John Roberts on a new book on the women's world No 1 and other intriguing fare served up in the world of tennis

One title - Steffi: Public Power, Private Pain (Virgin Publishing, pounds 12.99) - has become even more apposite since it was published in June.

At the time, the German authorities were preparing to raid Steffi Graf's home, as a result of which her father/manager, Peter, was imprisoned, accused of evading millions of marks in taxes on his daughter's earnings. In spite of that, and a chronic back injury which had caused Graf to miss the Australian Open in January, her public persona was resolute, and she triumphed at the French Open, Wimbledon and the United States Open.
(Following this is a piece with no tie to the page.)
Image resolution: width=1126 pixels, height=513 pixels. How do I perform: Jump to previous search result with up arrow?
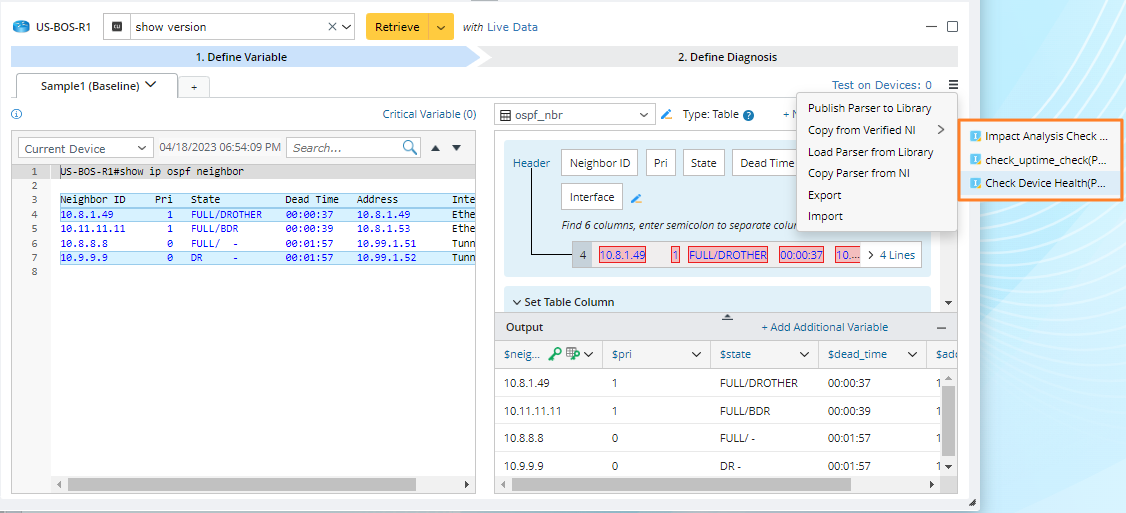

The biography, by Sue Heady, a freelance writer, is a reasonable attempt, bearing in mind the subject's lack of co-operation, to give an impression of a great champion who craves privacy as much as she loves playing tennis. No doubt the author met with far less resistance when researching previous publications drawing the attention of tourists to the attractions of Mauritius, the Seychelles and the Hong Kong Country Club.

Peter Graf is given due recognition for his contribution to both the public power, having shown Steffi how she could dominate the sport with her athleticism and ferocious forehand, and the private pain.

Coping with injuries and illnesses is one thing, but her father's highly publicised affair with a German model in 1990 was particularly difficult to deal with.

An example of the splendid side of Steffi Graf's life is highlighted in The Official Wimbledon Annual (Hazleton Publishing, pounds 18.99). Her victory against Arantxa Sanchez Vicario, in a final which turned on a game of 32 points contested over 20 minutes, was one for the record books and the memory bank.

The annual, with text by John Parsons and photographs by Clive Brunskill, Gary M Prior and Clive Mason, of Allsport, is a fine souvenir of the fortnight's dramas.

To complement the annual, The Wimbledon Compendium 1995, by Alan Little, provides details of almost everything one could wish to know concerning the world's most prestigious championships. It can be obtained from the Wimbledon Lawn Tennis Museum, London SW19 5AE, at pounds 6.50 plus 98p postage.

The sport at large is covered in ITF World of Tennis 1995, edited by John Barrett (Collins Willow, pounds 9.99).

An American publication which is worthy of attention is The Courts of Babylon, a critical review of the professional game and its personalities written with mixed emotions by Peter Bodo. Published by Scribner (part of Simon and Schuster), it can be purchased for pounds 28 from the Tennis Book Shop, Ringwood, Hants, BH24 3NF.